(WHAT NEEDS TO BE DONE): Lay out the data, from its first line through the line containing "Click swap foreground/background", as a JSON list of strings with one string per line and blank lines omitted.

(SUPPLIED INFORMATION):

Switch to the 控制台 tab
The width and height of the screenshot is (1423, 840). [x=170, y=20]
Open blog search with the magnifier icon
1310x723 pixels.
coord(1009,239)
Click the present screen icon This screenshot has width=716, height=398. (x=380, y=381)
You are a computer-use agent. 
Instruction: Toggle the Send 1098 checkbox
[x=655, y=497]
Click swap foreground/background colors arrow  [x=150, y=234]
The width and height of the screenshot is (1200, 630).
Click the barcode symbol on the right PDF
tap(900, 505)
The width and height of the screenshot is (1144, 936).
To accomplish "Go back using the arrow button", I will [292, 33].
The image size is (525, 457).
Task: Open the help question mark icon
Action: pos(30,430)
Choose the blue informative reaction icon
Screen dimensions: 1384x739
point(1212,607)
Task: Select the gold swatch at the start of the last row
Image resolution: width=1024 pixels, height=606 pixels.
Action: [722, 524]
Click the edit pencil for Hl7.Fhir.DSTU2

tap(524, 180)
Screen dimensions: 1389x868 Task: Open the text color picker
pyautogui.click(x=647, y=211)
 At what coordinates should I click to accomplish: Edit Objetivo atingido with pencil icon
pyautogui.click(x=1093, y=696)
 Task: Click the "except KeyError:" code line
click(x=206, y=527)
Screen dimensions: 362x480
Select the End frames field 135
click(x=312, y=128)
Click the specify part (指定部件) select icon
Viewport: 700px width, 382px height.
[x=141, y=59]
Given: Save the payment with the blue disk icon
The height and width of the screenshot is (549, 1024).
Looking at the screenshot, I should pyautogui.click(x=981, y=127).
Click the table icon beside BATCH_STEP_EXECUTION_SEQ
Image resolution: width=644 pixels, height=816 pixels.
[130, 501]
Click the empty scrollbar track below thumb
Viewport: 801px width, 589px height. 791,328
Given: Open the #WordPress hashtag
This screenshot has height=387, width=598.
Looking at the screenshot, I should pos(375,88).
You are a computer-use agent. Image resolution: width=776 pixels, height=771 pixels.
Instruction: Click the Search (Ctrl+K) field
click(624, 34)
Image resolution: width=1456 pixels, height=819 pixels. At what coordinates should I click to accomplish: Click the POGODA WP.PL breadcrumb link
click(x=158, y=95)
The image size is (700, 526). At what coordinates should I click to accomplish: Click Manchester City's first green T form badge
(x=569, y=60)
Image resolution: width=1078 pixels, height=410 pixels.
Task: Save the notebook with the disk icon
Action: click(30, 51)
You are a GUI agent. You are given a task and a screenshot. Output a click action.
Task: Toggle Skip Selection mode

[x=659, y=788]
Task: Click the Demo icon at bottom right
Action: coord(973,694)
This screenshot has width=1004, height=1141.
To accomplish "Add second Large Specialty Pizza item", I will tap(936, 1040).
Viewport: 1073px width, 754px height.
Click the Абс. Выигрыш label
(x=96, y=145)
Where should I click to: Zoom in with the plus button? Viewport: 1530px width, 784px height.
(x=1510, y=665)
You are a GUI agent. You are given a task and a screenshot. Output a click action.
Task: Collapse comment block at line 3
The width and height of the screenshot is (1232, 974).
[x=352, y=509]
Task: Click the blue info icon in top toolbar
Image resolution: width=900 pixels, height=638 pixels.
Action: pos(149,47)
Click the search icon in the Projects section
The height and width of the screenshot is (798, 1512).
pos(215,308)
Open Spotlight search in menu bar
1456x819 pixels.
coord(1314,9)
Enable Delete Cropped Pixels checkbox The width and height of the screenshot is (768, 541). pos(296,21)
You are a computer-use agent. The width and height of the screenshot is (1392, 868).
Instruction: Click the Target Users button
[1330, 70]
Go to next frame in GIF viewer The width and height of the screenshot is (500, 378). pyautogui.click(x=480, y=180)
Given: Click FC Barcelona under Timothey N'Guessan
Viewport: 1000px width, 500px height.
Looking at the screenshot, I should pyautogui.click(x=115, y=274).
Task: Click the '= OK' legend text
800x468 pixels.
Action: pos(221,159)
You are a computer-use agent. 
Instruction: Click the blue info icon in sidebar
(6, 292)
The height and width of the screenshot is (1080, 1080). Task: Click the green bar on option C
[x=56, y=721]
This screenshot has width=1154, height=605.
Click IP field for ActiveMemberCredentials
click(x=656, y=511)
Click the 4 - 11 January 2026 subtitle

(EXERCISE SOLUTION):
[
  "Switch to the 控制台 tab",
  "The width and height of the screenshot is (1423, 840). [x=170, y=20]",
  "Open blog search with the magnifier icon",
  "1310x723 pixels.",
  "coord(1009,239)",
  "Click the present screen icon This screenshot has width=716, height=398. (x=380, y=381)",
  "You are a computer-use agent. ",
  "Instruction: Toggle the Send 1098 checkbox",
  "[x=655, y=497]",
  "Click swap foreground/background colors arrow  [x=150, y=234]"
]